COVID-19 and calls for a slum revolution could pave the way to ridding India of leprosy

Lessons learnt from COVID-19 in India have shone a light on the spread of disease in city slums that could lead to leprosy rates being slashed.

Mumbai is dubbed ‘the city of dreams’ and features in the world’s top 20 wealthiest cities, according to New World Wealth’s October 2019 report. But despite being home to Bollywood stars and world class cricketers, it has the largest slum population of any city in the world.

Almost half of Mumbai’s population, around nine million people, are slum dwellers. Yet slum dwellers and those living in nearby luxury homes are reliant on one another; the slums being home to cooks, maids, drivers and cleaners.

Whereas previously it was of little concern to the wealthy as to where their domestic staff lived, COVID-19 has exposed India’s social divide. Recent testing revealed that more than half the residents in Mumbai’s slum areas have the antibodies for COVID-19. Outside of the slums the rate was 16 per cent.

While the risky goal of herd immunity is within clinching distance in the slums, it is feared domestic staff pose a real health risk to the wealthy they serve. They are desperate to return to work and earn but many employers are too frightened to let them back into their homes.

Head of Programmes at The Leprosy Mission, Sian Arulanantham, said its partner organisation Stepping Stone Charitable Society had worked hard to ensure COVID-19 health messaging reached those living in Mumbai’s slum communities.

“The need to isolate with symptoms and the importance of good hand hygiene and social distancing have been relayed, “she said

“But in reality, these measures are almost impossible to follow. The slums see people live in cramped and unsanitary conditions. There is often no running water or even proper light and ventilation. Dozens of families share a single toilet.

“In short they are the perfect conditions for the spread of both the COVID-19 virus and leprosy.

“While COVID-19 is a highly-infectious virus, leprosy is a mildly-infectious bacterial disease that the middle classes are far less likely to catch. Long term exposure to leprosy is needed for someone to catch the disease as well as a weakened immune system, usually from the effects of malnutrition and poor living conditions.

“While leprosy has always been in the slums, it is COVID-19 that has provided the wake-up call and exposed the health disparity between rich and poor. We are hoping and praying that some good will come from the lessons exposed by COVID-19 and there will be a renewed drive to end slum living.

“More than half of the world’s new cases of leprosy are found and treated in India each year. Improving living conditions is likely to radically slash the number of new cases. After all, countries like the UK saw an end to leprosy long before a treatment was discovered, for that very reason.”

In 2015, Indian Prime Minister Narendra Modi launched the ‘Housing for All by 2022’ initiative in a bid for India to be slum free by building around 20 million affordable homes.

There are renewed calls for this target to be met by Jitendra Awhad, Housing Minister in Maharashtra, which has Mumbai as its state capital. Mr Awhad said COVID-19 had ended the indifference from the middle classes to how their staff live.
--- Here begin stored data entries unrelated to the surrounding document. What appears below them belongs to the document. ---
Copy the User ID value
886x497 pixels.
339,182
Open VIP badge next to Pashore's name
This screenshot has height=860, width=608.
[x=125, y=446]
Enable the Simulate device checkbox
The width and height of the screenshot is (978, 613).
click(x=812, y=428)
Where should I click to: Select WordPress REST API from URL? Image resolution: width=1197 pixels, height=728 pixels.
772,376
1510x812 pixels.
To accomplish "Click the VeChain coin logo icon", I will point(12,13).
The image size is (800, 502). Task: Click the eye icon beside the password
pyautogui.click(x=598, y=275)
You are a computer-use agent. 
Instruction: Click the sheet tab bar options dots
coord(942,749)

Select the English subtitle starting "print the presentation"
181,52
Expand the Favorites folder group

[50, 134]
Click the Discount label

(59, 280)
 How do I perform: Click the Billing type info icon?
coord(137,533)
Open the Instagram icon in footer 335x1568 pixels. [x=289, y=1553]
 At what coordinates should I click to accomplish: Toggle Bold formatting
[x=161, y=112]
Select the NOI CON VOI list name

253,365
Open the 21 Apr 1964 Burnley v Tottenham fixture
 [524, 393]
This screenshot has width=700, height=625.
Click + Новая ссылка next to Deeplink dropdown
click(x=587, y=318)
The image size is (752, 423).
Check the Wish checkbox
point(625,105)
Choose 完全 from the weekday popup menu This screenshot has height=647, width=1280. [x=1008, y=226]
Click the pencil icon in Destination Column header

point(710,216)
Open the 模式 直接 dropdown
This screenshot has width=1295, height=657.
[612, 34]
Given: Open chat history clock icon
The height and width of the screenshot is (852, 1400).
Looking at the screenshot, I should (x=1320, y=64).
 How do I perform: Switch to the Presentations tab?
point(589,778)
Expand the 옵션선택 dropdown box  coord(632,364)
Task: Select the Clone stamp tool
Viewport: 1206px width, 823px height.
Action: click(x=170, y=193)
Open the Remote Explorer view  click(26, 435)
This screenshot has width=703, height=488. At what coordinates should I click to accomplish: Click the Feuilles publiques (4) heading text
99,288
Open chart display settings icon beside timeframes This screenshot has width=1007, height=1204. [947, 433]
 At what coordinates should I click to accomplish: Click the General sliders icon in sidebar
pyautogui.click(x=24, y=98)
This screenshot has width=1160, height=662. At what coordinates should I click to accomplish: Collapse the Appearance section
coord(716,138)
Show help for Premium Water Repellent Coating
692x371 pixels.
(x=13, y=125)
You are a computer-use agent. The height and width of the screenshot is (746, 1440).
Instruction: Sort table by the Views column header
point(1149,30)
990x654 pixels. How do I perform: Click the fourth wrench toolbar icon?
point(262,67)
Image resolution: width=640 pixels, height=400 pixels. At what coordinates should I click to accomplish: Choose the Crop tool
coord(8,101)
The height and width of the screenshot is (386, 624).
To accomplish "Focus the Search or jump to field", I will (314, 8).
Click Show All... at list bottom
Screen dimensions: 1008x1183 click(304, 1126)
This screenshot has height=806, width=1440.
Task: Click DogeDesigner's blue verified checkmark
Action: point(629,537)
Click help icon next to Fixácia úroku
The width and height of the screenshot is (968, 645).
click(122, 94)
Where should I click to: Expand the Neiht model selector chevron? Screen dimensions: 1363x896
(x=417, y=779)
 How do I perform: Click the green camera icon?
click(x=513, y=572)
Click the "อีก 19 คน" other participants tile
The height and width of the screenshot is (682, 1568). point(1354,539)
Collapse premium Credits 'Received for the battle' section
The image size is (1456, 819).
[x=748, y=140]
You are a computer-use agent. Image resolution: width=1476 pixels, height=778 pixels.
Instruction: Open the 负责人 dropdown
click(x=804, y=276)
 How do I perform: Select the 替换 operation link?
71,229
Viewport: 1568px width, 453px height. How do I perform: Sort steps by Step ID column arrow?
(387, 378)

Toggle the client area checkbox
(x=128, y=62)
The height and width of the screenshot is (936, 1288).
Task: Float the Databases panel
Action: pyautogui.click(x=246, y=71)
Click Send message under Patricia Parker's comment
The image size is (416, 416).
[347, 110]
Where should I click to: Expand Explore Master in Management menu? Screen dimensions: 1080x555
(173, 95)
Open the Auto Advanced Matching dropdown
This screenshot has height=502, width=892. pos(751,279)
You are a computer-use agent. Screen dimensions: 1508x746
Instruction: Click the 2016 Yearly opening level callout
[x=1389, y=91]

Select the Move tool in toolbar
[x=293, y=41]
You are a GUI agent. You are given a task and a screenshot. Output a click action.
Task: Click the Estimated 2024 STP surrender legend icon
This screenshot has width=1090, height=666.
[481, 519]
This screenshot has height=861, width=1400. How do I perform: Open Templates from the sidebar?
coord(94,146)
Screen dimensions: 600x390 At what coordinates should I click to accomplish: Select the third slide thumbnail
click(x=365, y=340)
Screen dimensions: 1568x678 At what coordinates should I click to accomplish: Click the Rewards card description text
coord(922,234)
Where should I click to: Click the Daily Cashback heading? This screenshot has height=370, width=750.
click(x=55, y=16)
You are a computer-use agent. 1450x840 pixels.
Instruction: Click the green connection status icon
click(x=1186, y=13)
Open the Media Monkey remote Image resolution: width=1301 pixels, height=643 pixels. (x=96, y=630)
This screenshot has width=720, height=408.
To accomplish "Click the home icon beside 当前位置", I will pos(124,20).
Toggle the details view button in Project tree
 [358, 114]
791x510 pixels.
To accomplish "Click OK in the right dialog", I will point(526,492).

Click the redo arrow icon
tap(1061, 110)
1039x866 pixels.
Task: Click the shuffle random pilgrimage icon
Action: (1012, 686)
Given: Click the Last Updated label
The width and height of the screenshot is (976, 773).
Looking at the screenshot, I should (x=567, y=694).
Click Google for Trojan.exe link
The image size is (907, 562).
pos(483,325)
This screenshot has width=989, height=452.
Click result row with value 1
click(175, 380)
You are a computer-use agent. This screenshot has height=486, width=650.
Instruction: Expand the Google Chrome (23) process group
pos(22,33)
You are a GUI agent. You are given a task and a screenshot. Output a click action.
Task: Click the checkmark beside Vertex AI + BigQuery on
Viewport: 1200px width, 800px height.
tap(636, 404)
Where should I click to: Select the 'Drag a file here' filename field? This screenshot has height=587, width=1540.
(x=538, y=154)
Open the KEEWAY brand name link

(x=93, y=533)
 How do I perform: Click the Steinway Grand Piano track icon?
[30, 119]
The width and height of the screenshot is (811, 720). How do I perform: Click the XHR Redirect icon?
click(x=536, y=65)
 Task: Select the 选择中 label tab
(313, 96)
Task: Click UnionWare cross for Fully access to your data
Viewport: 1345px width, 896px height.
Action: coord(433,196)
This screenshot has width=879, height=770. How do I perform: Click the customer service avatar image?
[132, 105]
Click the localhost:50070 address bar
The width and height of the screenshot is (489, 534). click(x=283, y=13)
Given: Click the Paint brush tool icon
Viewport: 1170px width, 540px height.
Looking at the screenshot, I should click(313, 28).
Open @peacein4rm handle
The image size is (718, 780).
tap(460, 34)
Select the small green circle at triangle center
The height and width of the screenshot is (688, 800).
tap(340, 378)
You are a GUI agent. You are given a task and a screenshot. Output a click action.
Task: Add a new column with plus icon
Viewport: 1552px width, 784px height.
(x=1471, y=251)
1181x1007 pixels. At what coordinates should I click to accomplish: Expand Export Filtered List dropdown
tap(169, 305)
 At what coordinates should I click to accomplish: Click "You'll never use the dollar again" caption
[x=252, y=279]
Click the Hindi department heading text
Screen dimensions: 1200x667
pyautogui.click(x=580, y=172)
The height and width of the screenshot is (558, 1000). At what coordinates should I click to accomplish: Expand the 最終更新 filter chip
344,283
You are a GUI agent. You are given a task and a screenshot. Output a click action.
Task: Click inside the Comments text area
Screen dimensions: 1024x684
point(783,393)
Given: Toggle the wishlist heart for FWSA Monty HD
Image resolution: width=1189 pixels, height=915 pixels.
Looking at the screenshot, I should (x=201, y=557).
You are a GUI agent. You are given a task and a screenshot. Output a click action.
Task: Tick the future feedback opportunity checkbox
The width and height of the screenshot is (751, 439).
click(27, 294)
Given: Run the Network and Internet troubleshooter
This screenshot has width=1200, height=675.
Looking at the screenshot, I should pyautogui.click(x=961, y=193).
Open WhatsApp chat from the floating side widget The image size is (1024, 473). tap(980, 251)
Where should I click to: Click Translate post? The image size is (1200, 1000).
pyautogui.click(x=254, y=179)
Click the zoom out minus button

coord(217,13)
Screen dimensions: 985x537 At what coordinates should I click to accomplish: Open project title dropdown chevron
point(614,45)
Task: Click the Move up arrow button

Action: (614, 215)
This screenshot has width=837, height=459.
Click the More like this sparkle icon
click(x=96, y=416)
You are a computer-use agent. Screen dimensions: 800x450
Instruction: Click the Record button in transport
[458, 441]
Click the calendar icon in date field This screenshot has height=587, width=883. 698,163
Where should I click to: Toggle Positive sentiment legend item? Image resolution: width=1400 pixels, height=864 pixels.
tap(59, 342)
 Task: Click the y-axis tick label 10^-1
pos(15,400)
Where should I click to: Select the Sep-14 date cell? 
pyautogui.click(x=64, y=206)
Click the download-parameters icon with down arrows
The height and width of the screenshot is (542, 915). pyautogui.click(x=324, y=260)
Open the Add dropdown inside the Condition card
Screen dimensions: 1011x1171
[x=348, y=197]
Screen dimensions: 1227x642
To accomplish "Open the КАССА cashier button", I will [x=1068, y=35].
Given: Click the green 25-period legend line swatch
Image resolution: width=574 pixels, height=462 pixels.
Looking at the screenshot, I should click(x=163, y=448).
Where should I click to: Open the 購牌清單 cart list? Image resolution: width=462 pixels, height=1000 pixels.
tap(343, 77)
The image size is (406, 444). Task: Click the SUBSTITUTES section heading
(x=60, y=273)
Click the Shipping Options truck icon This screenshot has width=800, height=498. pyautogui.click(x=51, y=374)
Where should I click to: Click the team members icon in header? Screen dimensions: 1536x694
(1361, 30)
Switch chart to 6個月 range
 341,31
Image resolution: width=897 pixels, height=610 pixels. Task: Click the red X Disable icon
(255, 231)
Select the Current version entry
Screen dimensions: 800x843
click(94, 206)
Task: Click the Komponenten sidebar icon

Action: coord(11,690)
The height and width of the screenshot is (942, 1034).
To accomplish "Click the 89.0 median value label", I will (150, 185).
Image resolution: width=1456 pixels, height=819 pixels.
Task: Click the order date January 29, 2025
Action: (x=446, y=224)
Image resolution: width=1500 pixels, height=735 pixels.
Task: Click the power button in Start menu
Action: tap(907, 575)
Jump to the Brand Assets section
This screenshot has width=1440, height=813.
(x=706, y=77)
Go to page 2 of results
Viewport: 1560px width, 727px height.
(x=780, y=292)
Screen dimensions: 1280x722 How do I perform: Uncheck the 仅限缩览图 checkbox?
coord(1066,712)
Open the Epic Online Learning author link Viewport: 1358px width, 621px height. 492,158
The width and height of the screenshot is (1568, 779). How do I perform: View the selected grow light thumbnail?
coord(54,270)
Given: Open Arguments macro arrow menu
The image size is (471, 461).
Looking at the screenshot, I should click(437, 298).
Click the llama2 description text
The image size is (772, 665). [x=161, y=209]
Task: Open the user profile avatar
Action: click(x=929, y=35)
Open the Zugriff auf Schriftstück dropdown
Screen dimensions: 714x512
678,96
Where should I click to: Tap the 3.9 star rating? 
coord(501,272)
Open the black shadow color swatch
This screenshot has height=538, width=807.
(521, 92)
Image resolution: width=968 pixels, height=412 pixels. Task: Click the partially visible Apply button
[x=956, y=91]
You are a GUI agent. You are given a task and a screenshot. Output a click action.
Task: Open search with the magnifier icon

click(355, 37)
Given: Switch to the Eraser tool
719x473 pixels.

Dr Rohit Roy, director of India’s National Institute of Public Finance and Policy, said the pandemic had provided the perfect opportunity to rid India of its slums. "If not for the sake of the poor, for public health," he said.

The Karuna ambulance project brings medical care to the Mumbai slums. Its aim is to reach out to leprosy-affected people and other marginalised groups, including those with HIV and commercial sex workers. Despite Mumbai's lockdown restrictions, the Karuna ambulance has been permitted as essential services to enter five slum communities.

Jayaprakash of Stepping Stone Charitable Society, which operates the ambulance, said: “The Karuna team has been in constant communication with the leaders of the communities we serve throughout lockdown.

Ratnakar, who is affected by leprosy, has an ulcer on his foot treated at the Karuna mobile health clinic.

"Food shortages have been a big concern so we have been delivering emergency food parcels as well as face masks and ulcer care kits.

“Leprosy causes nerve damage which sees people injuring their numb hands and feet, often without even realising. Ulcers then develop that can cause serious disability or amputation if left untreated.

“Thankfully, after a two-month gap, we were allowed to restart the mobile clinic and treat some severe ulcers our patients had suffered while having no access to medical care. There were tears of relief and joy when people saw the Karuna team again.

“The living conditions in many of Mumbai’s slum are dreadful. However, we do realise the enormity of the task to end slum living.

“Slums don’t just provide accommodation; they are homes to communities and provide accessibility to employment. It’s not as simple as just relocating people.

“But something has to change and as bad as COVID-19 is, if it means action is taken to improve the living conditions and health of millions of people in Mumbai, at least it will not have been in vain.”